The Tech Expo returns to USITT in its 11th biannual edition this spring in Phoenix. Every other year this exposition gives technical artisans in all theatrical disciplines an opportunity to put their work in front of their peers. Have you come up with an interesting solution to a particularly vexing problem? Perhaps you have arrived at an artfully innovative approach to a regularly occurring theatrical challenge. Maybe you thought of a new way to use some material the rest of the world is taking for granted? You deserve the recognition for your creative headwork, and the Tech Expo is here to give it to you.

Featured on the floor of the Stage Expo, the Theatre Technology Exhibit has previously seen projects from any and all shops – costumes, paints, lighting, sound, props, rigging, carpentry, metals, automation, projections, and stage management.

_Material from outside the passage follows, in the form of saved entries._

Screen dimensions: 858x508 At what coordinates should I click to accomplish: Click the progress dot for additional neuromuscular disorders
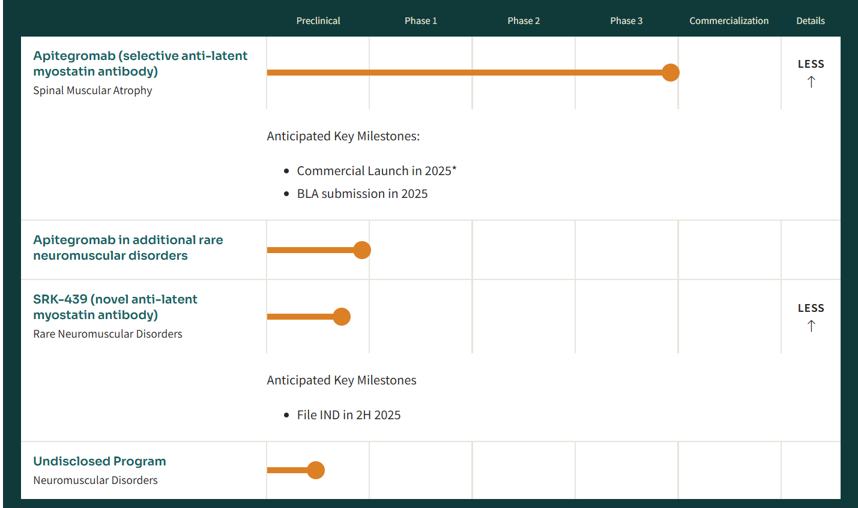[x=362, y=250]
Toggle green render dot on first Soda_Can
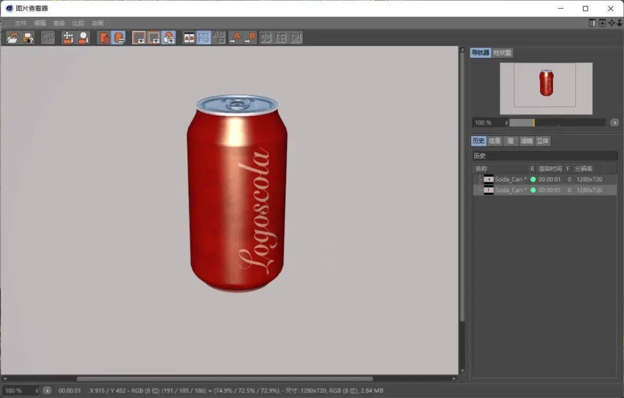Viewport: 624px width, 398px height. tap(533, 179)
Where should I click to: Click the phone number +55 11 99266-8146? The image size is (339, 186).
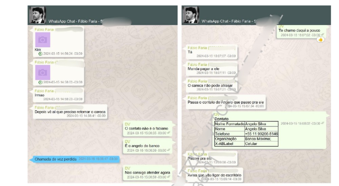tap(261, 134)
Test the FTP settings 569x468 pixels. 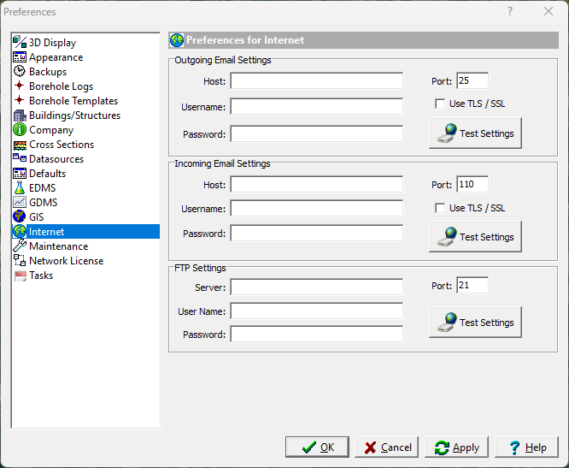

If someone is working on it, it has a place in the expo. Previous submissions have included a modular spiral staircase, articulated angel wings, a dimmable radio controlled light source, ultra low profile tracks, a cueable doily dropping machine, and “growing” grass. Really nothing is out of bounds as long as it has a place in a show or a shop.

This year organizers are waiting for your entry.

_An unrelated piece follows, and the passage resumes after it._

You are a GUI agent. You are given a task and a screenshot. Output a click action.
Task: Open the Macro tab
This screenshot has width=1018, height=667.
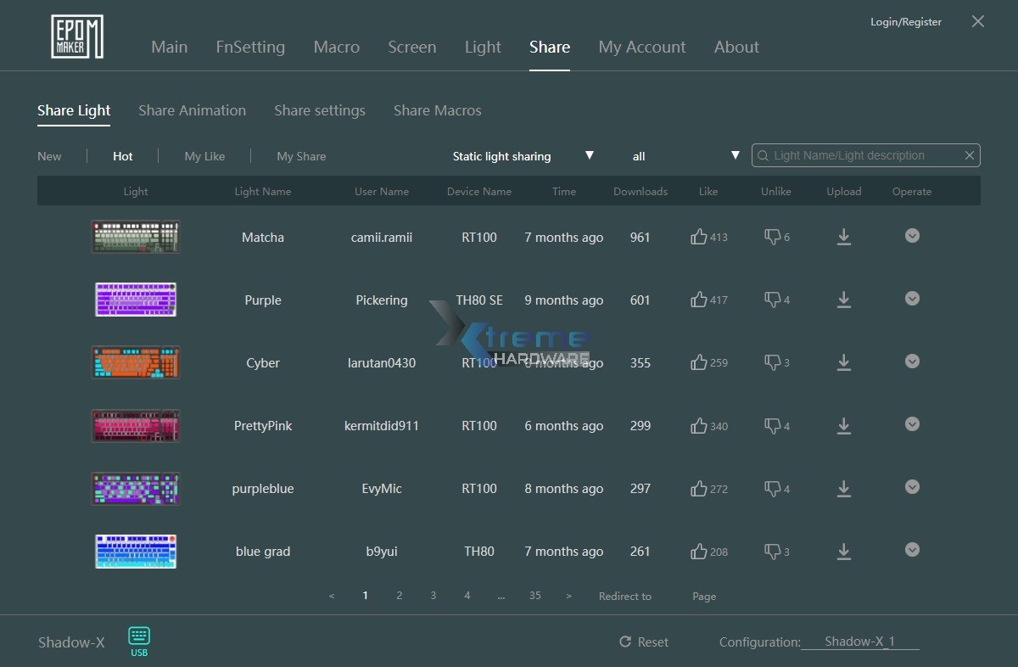click(x=336, y=48)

All projects accepted for the exhibition are given a display space at the conference and are published in the Tech Expo catalog. This is an excellent opportunity for professionals looking to have their work officially noticed. In addition to the catalog and the showing, the exposition is juried by a distinguished panel of industry technicians and a small number of entrants will receive a special recognition and even a modest cash award.

Submitting work is simple. The hard part is done, you’ve already had the idea and put it to use. By comparison this will be easy. Put together a short article, 500-1000 words (one or two pages) explaining what you did and how and why you did it. Be sure to include some drawings or photos that illustrate the item or process. Download the application form from:

and fill it out. Submit the application, the article, and the photos or drawings to the address shown on the form. Selected entrants will be notified and their submission will be included in the show and published in the 2007 show catalog.

Not totally clear? Download the complete instructions here:

or send inquiries to Loren Schreiber, Tech Expo committee chair at Now start writing. There’s no Tech Expo without you.


Anonymous said...

Does submitting an exhibit make you liable if someone tries your idea again and gets hurt? Be it poor execution of a sound technical design or poor design to begin with?


David said...

Well, my response when talking to classes is: "everyone gets sued." In this case it would be you, me, the rest of the committee, the USITT, the convention center the convention is in, GES or whoever is show vendor, the people that print the exhibit guide, anyone that might have money...

I think I will talk to them about a blanket "only try this if you are trained to do so" disclaimer - but that won't keep anyone from being sued. Not how our system works.

I passed the question on to the committee chair...

"Anyone can make a case about anything--there is no protection against malicious prosecution, other than a better lawyer. The TE Committee does try to vet obviously dangerous ideas. We can offer a disclaimer on ideas for which the jury is still out, e.g., the "uncle Buddy" line lock. Some qualified riggers swear by it, some qualified riggers swear at it."